Libertine Street

Submitted into Contest #148 in response to: Write about two neighbors who cannot stand each other.... view prompt

4 comments

Fiction Drama

Libertine Street is a quiet place to live, most of the time. There’s a flower shop, a locksmith, a trendy café whose clientele got edgier and edgier over the years and, at the angle of Cumin Street, a pub, The Black Dolphin. With a grey painted façade and tall square windows, the place isn’t the most inviting and it is most likely that people would pass by for years before actually walking in. It took me seven months. When I finally pushed that heavy door, my Monday face on and my light résumé in hand, I was surprised not to be greeted by the wicked yet customary smell of beer and sweat. The absence of these elements alone brightened the place in a second. I remember being welcomed by a tall middle-aged lady, Lilian, with short blond air and fat glasses that didn’t soften her features. To my amazement, she was wearing slippers. It was December, and London’s winter isn’t the kindest. Her big feet marched towards me and called me lovely. I didn’t feel lovely at all but I understood later it was a mere British sign of politeness, another one. At the counter, a massive deep-brown wooden one were sitting two men, beers accompanying them of the same colour of the bar. I realize I was being asked a question when the lady Lilian started tapping on the wall with her fingers. Yes, I have bar experience. Yes, over a year. No, I didn’t get fired, my boss fled the country owing me, and the rest of his staff, our last pay. Yes, part-time works fine. I’m a writer, I could use the time off. The men at the counter finished their pint. Have I been in there that long? Although I have found out it takes less than the believed amount of time for an angry English man to finish his pint. One of them, the taller one, called on Lilian, who nodded and obliged. Whilst she was pouring the ales, I said something stupid that was meant as a useless compliment on the pub. She liked it I suppose because she asked me if I could start working tomorrow. Yes. Alright then, see you tomorrow, at 12 pm. When I left, I found myself thinking of the two men at the bar. One of them looked like a priest, the other one like a biker. What could the two of them possibly be talking about? I was sure I would never find out. 

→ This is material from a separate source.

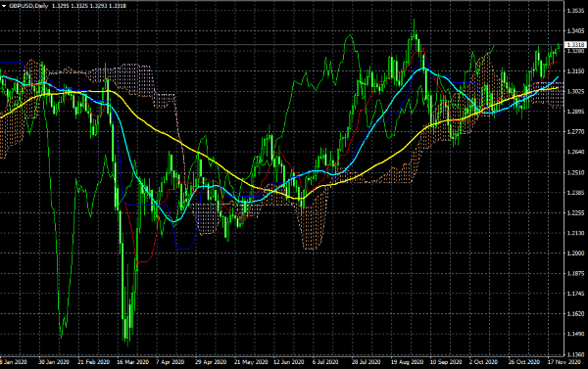Click the 1.2000 price axis label
The height and width of the screenshot is (369, 588).
pos(576,254)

It’s tomorrow already and I just walked into the pub. It’s sunny today and the place looks different. Smaller, more familiar. Behind the counter, there’s a young man, about my age. He’s rolling himself a cigarette moving his head to the rhythm of the song that’s playing loud, perhaps a bit too loud, but I like that song. He smiles at me and very politely tells me my name. Lilian told him about me, the new hire. He asks me if I’d like one, he means the cigarette, and although I’m trying to quit I said yes. We go out for a smoke and he tells me about the place. It’s a cool place to work. Especially when Lilian isn’t there. He tells me about his life, I remain evasive about mine. I like hearing stories, but I don’t particularly like sharing mine anywhere else than in writing. The cigarette ends and duty calls us back inside. There’s a mother with a kid, she yells at him for something wrong he must have done that I didn’t witness. Akiel, my newly met co-worker, gives the kid chocolate he takes out from his pocket and the mother looks at him with sparkling eyes. Thanks, Kiki. That’s what people call him, he told me earlier, but I prefer Akiel. I proceed to make the woman’s drink: a large glass of wine with ice and soda in it. Where I come from, this drink is a sacrilege. I give it to her and dial the machine but Akiel stops me. It’s on him. He winks at her and she sits at a table, calling her kid back to her so he can finish his homework. I think about my mom and how I could never picture her in a place like this. I smile. 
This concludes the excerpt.